Sin embargo, esas mismas cualidades también deterioraron sus relaciones personales, a veces hasta aniquilarlas. Temiendo la enfermedad y la muerte, pasaba de una mujer a otra, a menudo mucho más jóvenes que él, quizás en parte para engañar a la vejez. Ávido de mujeres, las atraía con su carisma. Picasso poseía «un fulgor, un fuego interior», escribió Fernande Olivier, que convivió con él en París entre 1904 y 1912, «y yo no pude resistirme a su magnetismo».

«Su obra genial exigía sacrificios humanos. Conducía a la desesperación a todos los que lo rodeaban, y los fagocitaba»



Pero también podía ser celoso y misógino, haciendo gala de conductas que hoy avivan el debate público sobre si el comportamiento de un artista debería influir en la percepción de su obra. «Una constante a lo largo de toda su vida fue el sacrificio de las mujeres para alimentar su arte», escribió el biógrafo Richardson. Françoise Gilot, también pintora y madre de Claude y de Paloma, conoció a Picasso en un café en 1943, cuando tenía 21 años y él, 61. En sus memorias narraba que Picasso le había apagado un cigarrillo en la mejilla y la había amenazado con tirarla al Sena desde el Pont Neuf. El único amor eterno de Picasso fue su arte. A su muerte se encadenaron las tragedias: se suicidaron su viuda, Jacqueline, su amante Marie-Thérèse y su nieto Pablito.

Los hijos y nietos supervivientes tienen sentimientos encontrados hacia su figura.
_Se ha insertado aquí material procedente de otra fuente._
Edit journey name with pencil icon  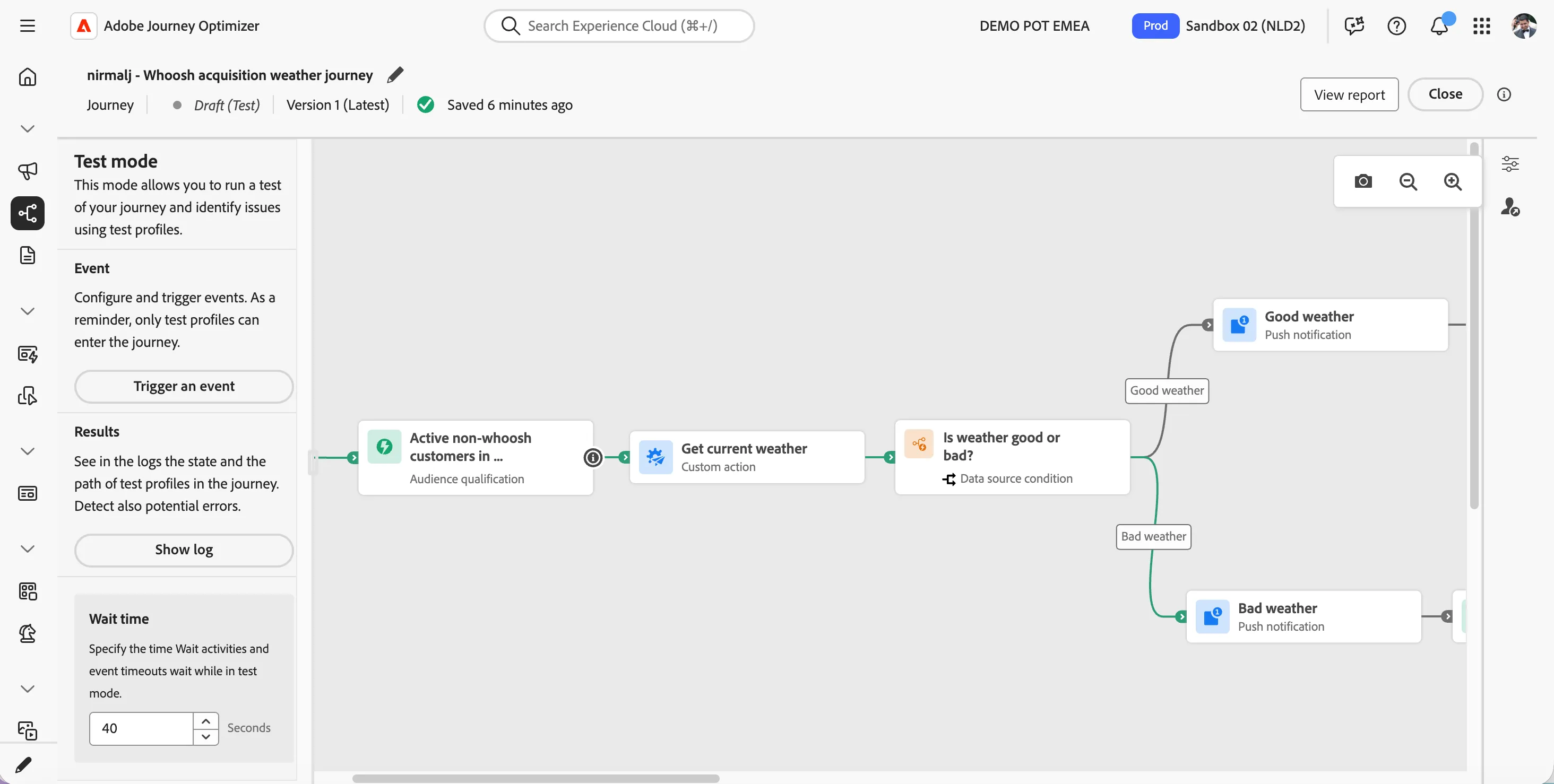[x=395, y=75]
Su nieta Marina Picasso, hija de Paulo, es quien ha expresado un juicio más severo. «Su obra genial exigía sacrificios humanos –escribió en su libro de 2001–. Conducía a la desesperación a todos los que lo rodeaban, y los fagocitaba». Pero otros, como Bernard, medio hermano de Marina, que tenía 14 años a la muerte de Picasso, y los primos más jóvenes de estos, Olivier y Diana, que no llegaron a conocerlo, han asimilado la biografía de su abuelo en otros términos. Aunque reconocen el trauma, agradecen la obra y la fortuna que legó, algo que no solo ha determinado el rumbo de sus vidas, sino que también les ha dado libertad económica. «La vida está llena de dramas. No solo pasa en nuestra casa –me dice Bernard–. Estoy muy agradecido por lo que he recibido de Picasso».
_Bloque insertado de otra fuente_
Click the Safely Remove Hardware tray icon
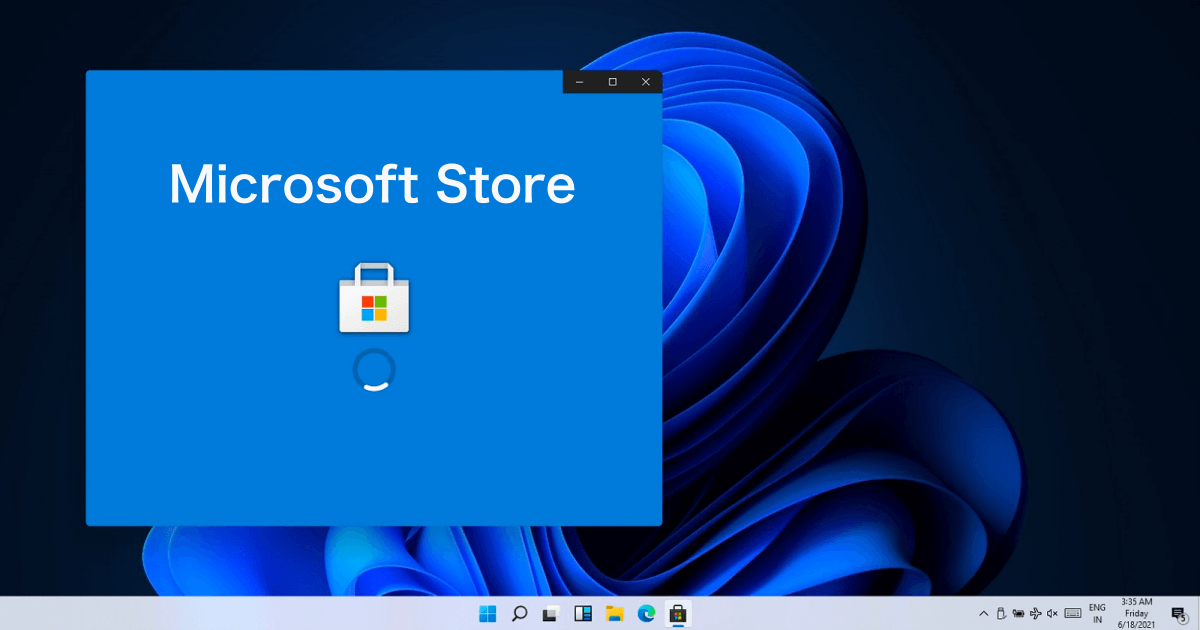 1001,613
A fin de cuentas, el viaje de Picasso desde su talento innato hasta el patrimonio que legó es la historia de una conquista sublime.
«Pocos rincones dejó intactos e indemnes», dice Claude, sentado entre las obras de su padre y de su madre que decoran su hogar. Cuando le pregunto cómo explica la genialidad de su padre, me ofrece la contestación más sencilla posible: «¿Que cómo la explico? No la explico –me dice–. Simplemente la entendía. Desde mi más tierna infancia me resultaba evidente».